*PROBLEM TO SOLVE*
Reproduce each line from the records that holds "header".
************
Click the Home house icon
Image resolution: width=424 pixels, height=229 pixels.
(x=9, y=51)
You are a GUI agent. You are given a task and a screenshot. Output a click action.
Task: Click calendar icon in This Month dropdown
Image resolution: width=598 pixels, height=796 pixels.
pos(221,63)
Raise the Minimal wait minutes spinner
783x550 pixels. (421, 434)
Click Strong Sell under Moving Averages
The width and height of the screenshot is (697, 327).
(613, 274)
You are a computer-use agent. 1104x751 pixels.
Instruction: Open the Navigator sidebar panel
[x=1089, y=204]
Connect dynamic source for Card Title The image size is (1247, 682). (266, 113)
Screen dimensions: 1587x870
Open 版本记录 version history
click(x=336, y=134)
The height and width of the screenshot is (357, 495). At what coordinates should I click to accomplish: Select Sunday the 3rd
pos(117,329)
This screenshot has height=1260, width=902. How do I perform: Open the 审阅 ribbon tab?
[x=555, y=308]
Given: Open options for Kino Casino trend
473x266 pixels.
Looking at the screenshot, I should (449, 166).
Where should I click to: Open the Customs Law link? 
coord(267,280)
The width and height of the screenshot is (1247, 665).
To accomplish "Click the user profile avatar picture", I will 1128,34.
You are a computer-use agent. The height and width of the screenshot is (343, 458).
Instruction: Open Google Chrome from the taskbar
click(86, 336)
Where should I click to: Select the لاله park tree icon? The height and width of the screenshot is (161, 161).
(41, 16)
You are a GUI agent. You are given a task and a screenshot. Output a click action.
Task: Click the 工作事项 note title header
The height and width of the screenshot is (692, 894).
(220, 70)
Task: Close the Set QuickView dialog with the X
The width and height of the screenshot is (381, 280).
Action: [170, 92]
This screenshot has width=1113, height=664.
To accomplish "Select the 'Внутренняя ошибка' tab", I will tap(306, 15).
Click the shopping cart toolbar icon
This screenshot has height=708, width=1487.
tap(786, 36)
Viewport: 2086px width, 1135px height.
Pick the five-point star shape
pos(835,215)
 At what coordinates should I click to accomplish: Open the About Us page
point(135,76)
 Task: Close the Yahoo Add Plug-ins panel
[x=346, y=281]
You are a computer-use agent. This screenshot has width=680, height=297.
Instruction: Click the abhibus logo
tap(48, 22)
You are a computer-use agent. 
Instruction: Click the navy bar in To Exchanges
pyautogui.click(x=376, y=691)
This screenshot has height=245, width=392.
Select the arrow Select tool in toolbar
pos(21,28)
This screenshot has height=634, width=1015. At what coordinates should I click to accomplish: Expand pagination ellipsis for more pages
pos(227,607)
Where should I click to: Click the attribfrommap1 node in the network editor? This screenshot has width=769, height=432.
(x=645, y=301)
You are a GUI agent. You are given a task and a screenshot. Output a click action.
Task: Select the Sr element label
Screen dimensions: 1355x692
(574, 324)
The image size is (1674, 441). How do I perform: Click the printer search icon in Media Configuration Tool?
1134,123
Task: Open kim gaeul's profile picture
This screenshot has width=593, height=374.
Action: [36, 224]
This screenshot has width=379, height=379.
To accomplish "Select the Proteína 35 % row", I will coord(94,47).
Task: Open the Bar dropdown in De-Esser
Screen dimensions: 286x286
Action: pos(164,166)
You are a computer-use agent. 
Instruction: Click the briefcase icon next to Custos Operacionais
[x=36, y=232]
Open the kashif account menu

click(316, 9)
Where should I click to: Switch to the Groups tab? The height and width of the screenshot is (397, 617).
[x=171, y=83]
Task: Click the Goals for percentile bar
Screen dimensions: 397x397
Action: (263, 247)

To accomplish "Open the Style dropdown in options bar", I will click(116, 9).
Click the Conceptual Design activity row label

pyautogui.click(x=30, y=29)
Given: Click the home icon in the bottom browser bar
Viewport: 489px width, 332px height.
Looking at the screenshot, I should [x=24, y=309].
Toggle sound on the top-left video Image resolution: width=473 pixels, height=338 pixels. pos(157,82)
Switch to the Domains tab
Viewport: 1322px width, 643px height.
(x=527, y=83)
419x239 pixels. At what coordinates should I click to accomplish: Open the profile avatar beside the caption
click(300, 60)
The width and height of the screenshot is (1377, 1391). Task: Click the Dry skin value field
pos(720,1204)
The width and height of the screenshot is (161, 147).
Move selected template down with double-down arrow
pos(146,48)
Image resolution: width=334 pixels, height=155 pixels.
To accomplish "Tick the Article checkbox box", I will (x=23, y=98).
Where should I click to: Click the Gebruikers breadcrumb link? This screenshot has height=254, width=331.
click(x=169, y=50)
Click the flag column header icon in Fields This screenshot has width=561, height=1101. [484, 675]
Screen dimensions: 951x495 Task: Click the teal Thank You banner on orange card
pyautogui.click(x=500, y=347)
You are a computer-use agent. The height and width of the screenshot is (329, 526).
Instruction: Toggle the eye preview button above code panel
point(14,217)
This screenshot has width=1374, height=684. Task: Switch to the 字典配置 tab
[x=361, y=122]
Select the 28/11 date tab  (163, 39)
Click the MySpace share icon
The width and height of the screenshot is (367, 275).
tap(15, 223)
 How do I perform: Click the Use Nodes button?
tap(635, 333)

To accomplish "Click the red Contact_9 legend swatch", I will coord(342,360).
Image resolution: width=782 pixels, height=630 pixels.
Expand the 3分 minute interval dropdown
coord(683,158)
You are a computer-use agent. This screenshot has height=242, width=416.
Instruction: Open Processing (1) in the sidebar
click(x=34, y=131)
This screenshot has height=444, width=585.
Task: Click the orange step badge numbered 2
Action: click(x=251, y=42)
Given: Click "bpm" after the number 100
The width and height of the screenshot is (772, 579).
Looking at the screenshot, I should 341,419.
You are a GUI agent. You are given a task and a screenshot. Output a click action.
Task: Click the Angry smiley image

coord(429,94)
************
*THE ANSWER*
Task: Click the 工作事项 note title header
Click the flag column header icon in Fields This screenshot has width=561, height=1101. [484, 675]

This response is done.